The U.S.-Mexico-Canada Agreement passed in the House of Representatives with a vote of 385-41, with all but two Republicans and 193 Democrats voting yes. This was the biggest vote for a free trade deal in the House since the Canada Free Trade agreement in 1988, and many of the top Democrats in the House say it will serve as a template for future trade deals. It was a far more resounding “yes” than the original NAFTA vote of 234-200, when just 102 Democrats voted yes.
The U.S. sanctions bill against Russia’s Nord Stream 2 pipeline may not have the chilling effect that lawmakers expect, trade experts said. The U.S. should introduce export controls to bolster the sanctions, the experts said, but those restrictions may be too late because the Russia-Germany pipeline is nearing completion. The bill also may disproportionately sanction German businesses involved in the project instead of the real target, they said, which is Russia.
The power of U.S. sanctions has been “severely weakened” by the Trump administration's failure to follow through on lifting designations and is hampered by a lack of transparency, according to a Dec. 16 report from the Center for a New American Security. The administration can take several steps to maximize the effectiveness of its sanctions regimes, the report said, which will also indirectly “limit the unintentional escalation of international competition.”

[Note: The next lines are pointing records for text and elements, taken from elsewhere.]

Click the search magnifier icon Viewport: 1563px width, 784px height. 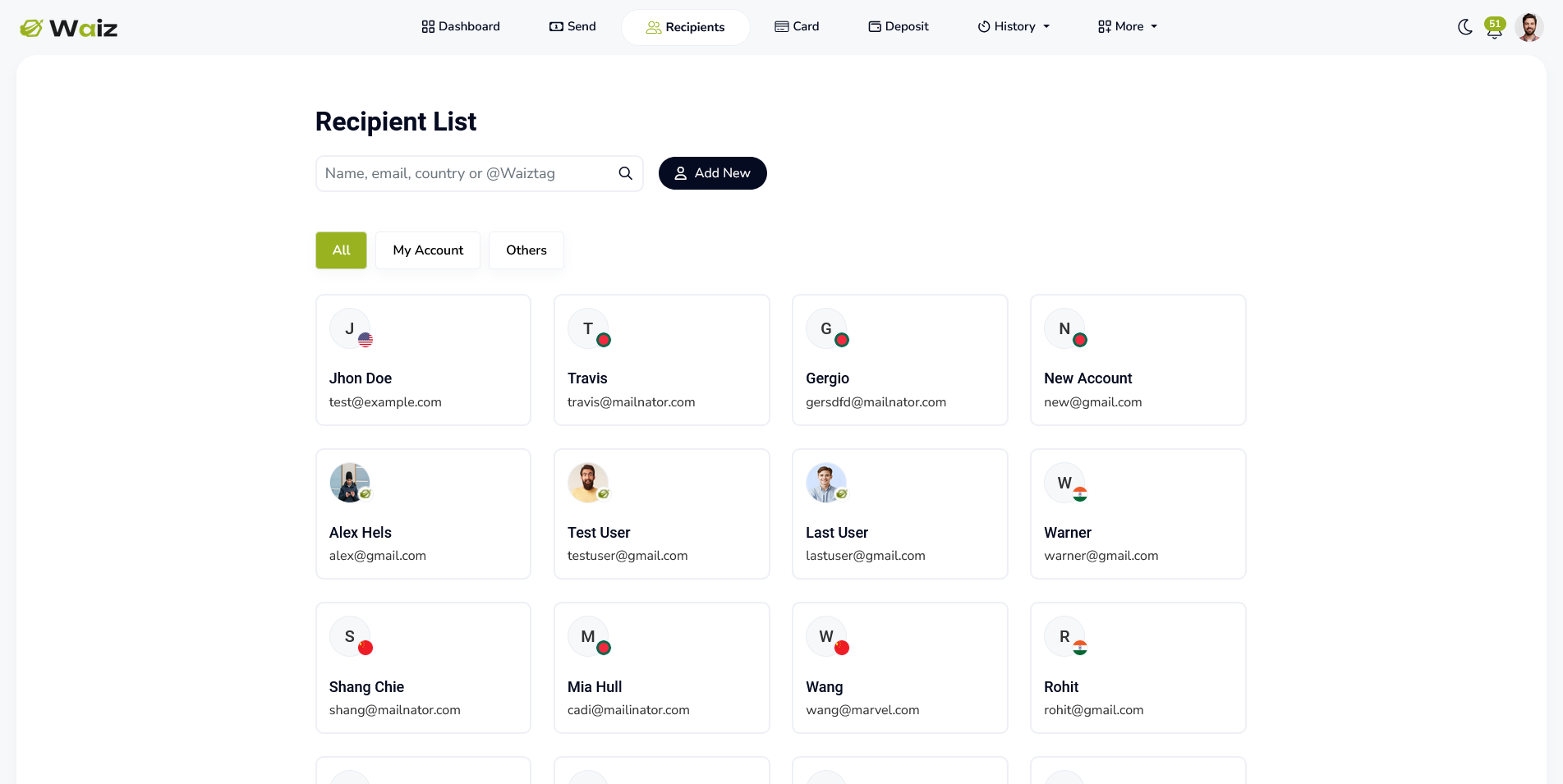click(x=625, y=173)
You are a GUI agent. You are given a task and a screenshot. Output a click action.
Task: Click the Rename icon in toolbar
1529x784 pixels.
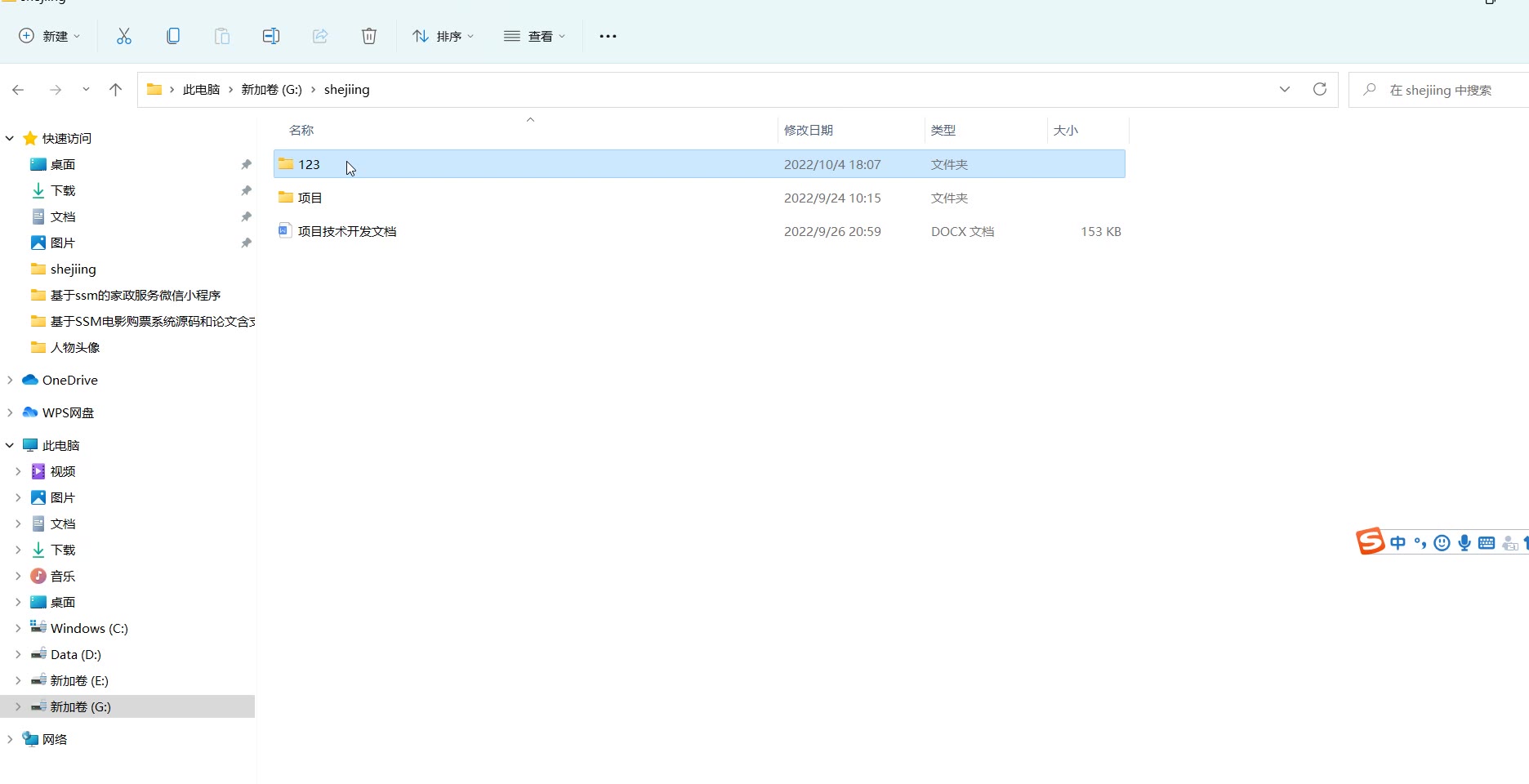[x=271, y=36]
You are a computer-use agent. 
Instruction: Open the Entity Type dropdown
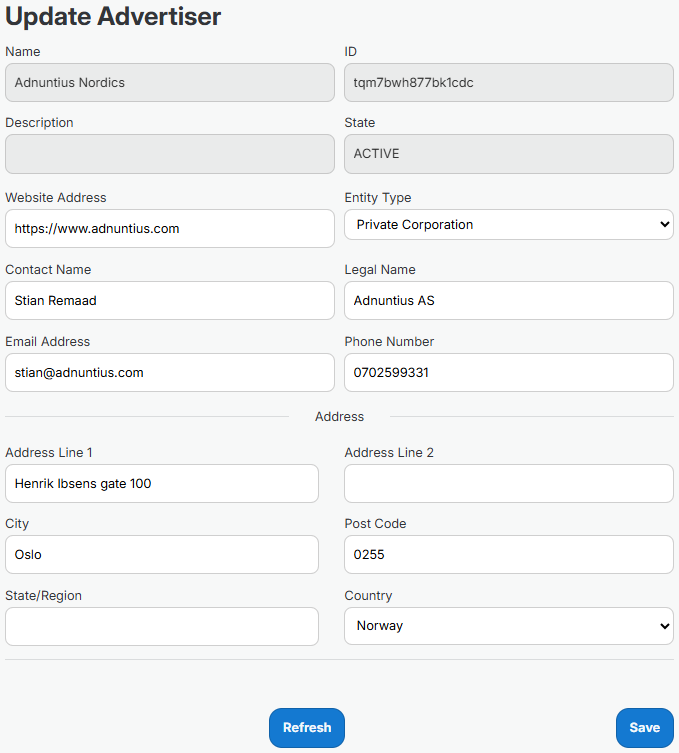508,225
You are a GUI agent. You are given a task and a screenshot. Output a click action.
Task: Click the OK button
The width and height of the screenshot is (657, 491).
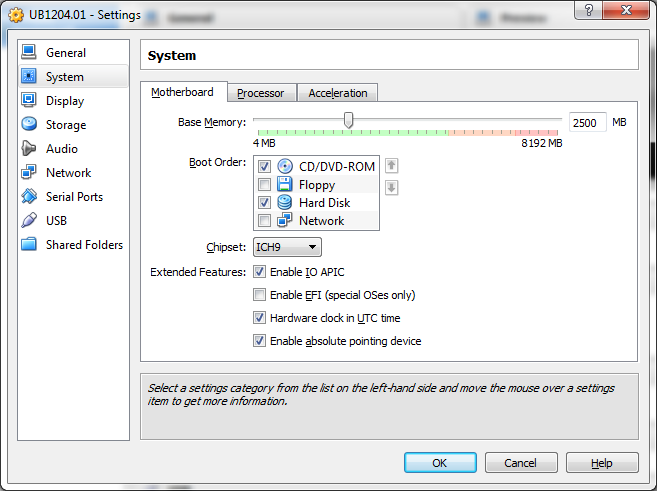[440, 463]
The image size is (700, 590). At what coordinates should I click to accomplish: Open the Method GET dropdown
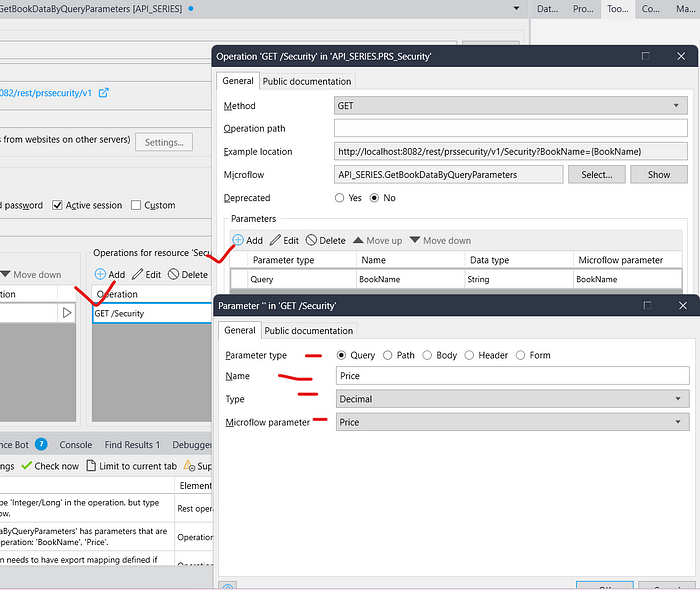[511, 105]
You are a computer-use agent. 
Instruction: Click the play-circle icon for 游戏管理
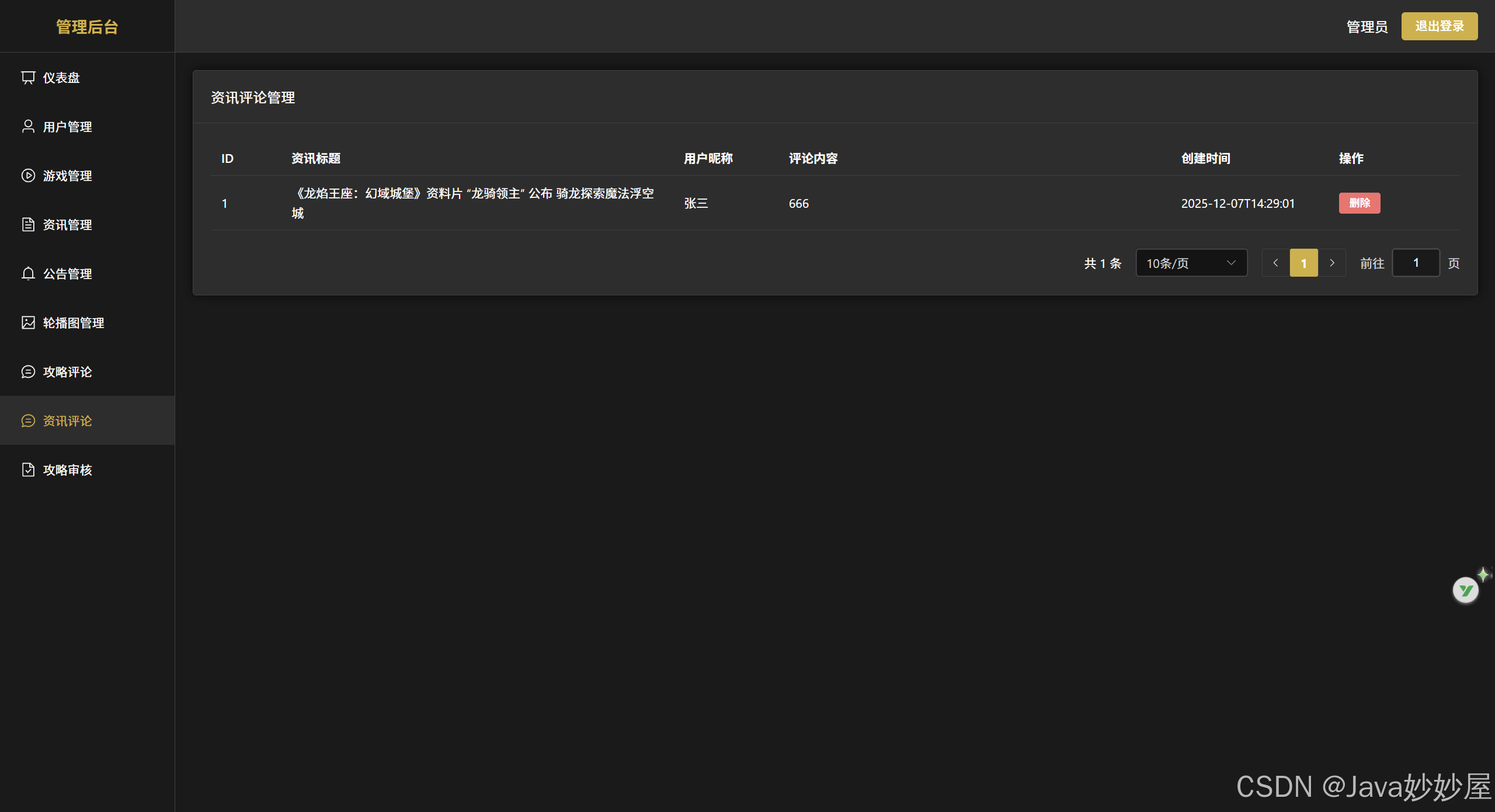click(x=28, y=176)
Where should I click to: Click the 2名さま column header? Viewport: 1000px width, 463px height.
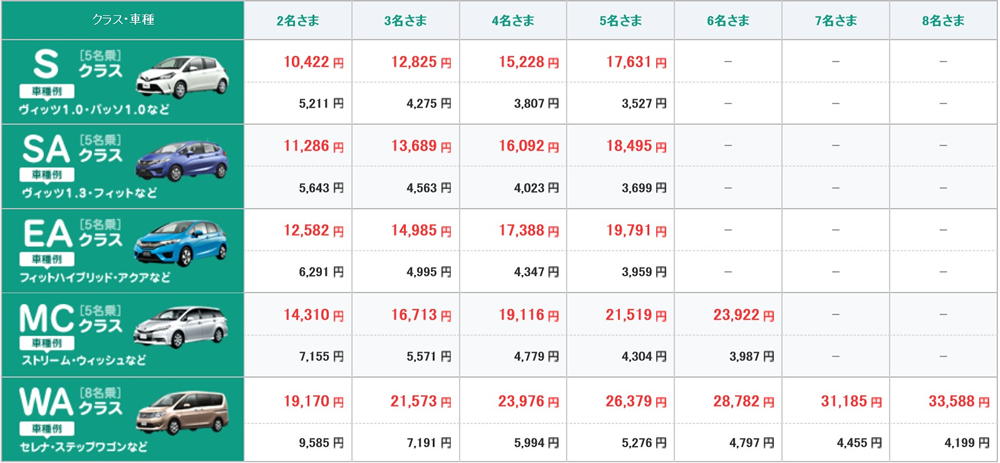[x=297, y=20]
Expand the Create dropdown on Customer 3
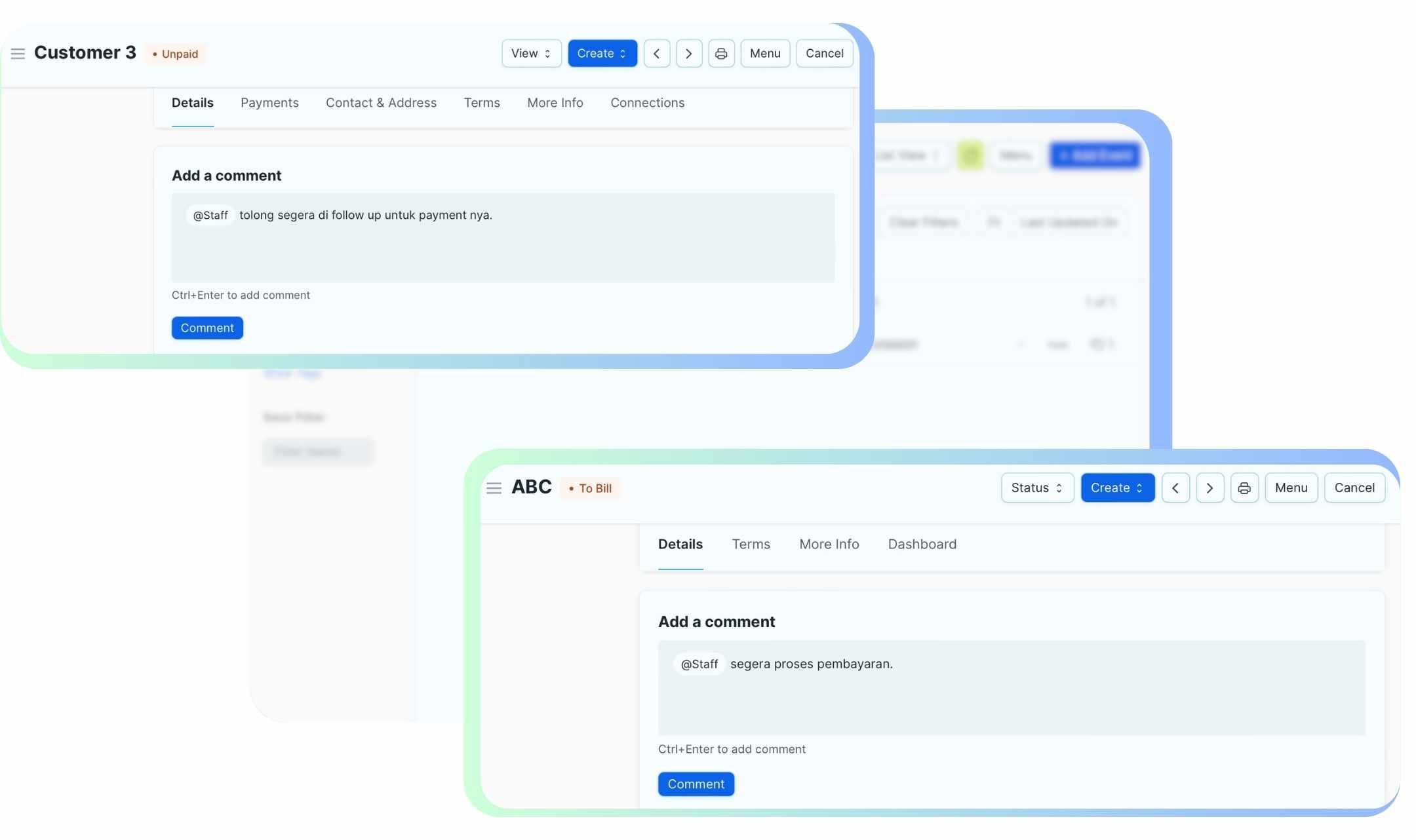Image resolution: width=1416 pixels, height=840 pixels. click(602, 53)
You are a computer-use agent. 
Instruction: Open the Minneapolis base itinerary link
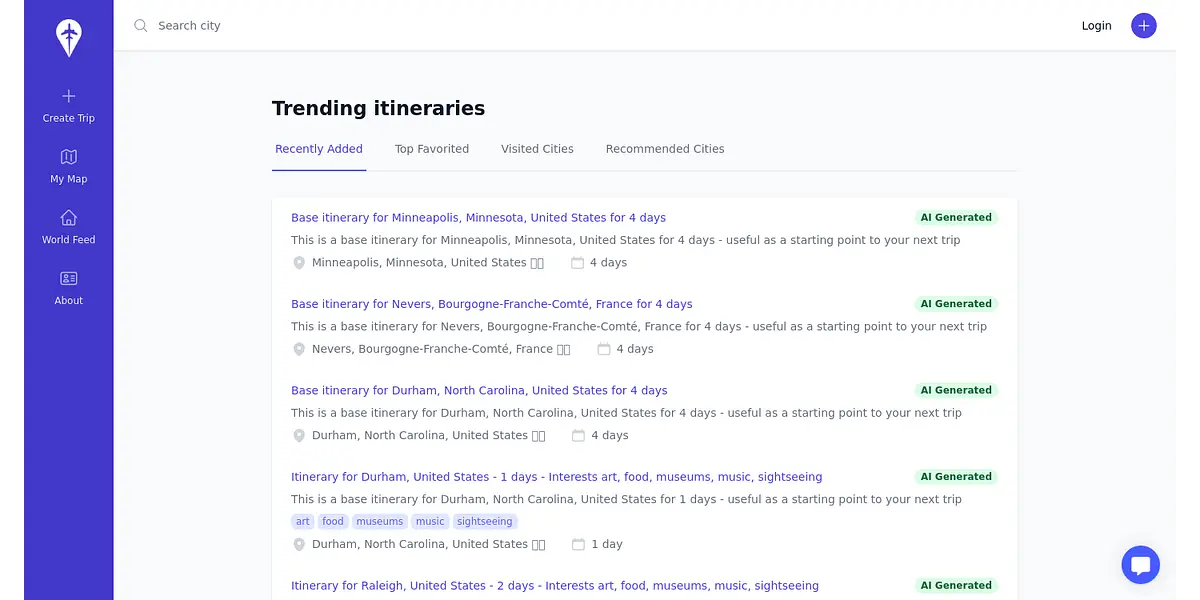point(478,218)
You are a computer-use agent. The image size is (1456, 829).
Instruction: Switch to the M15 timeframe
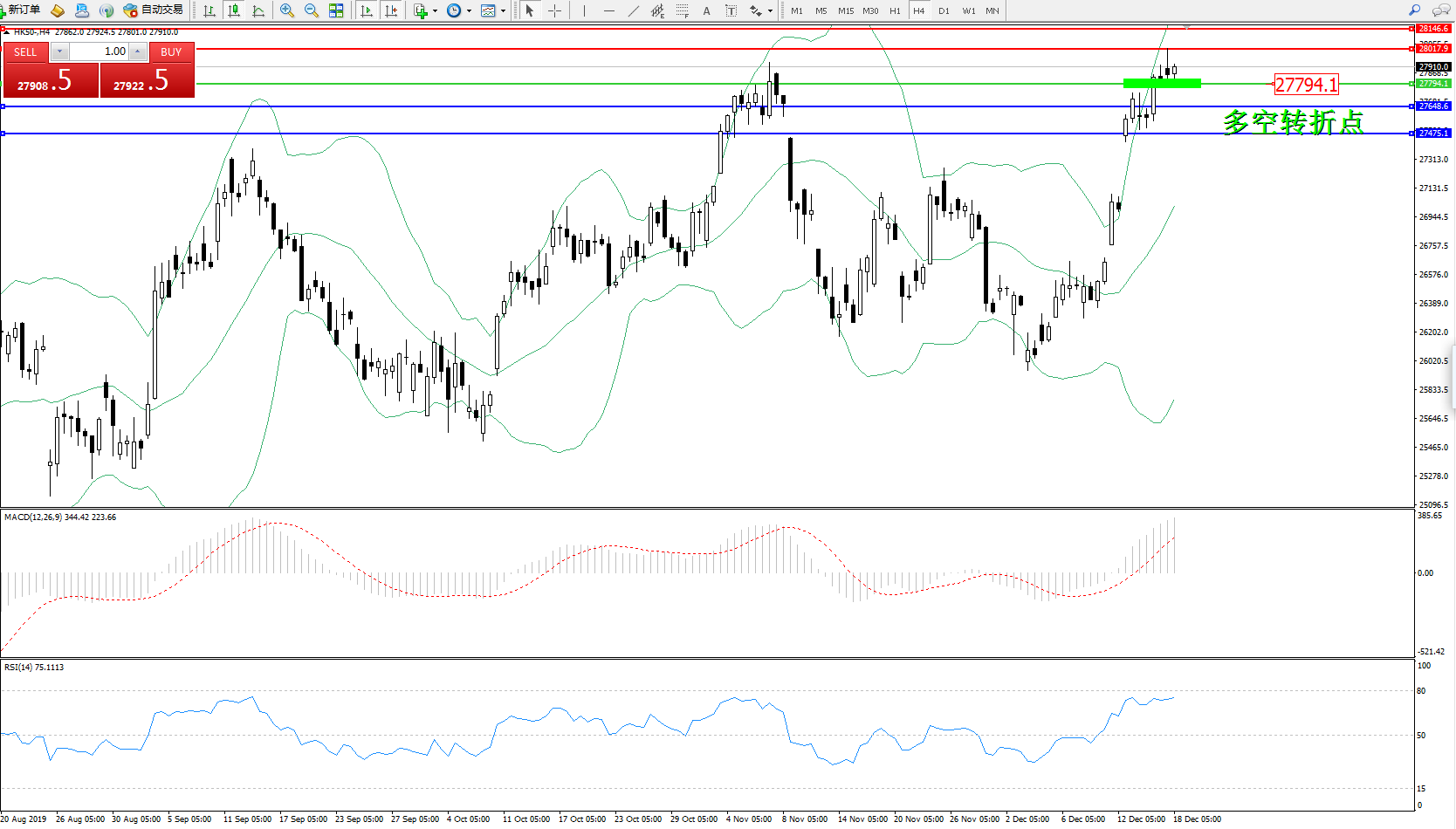click(x=845, y=10)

The U.S. pork industry expects phase one of the U.S.-China trade deal to be a boon to pork exporters, although the industry has not been told exactly how much they will benefit, the National Pork Producers Council said. “The administration hasn't been sharing the details,” Nick Giordano, the NPPC’s vice president of global government affairs, said during a Dec. 18 call with reporters. “But our understanding is that it’s going to be very good for us.”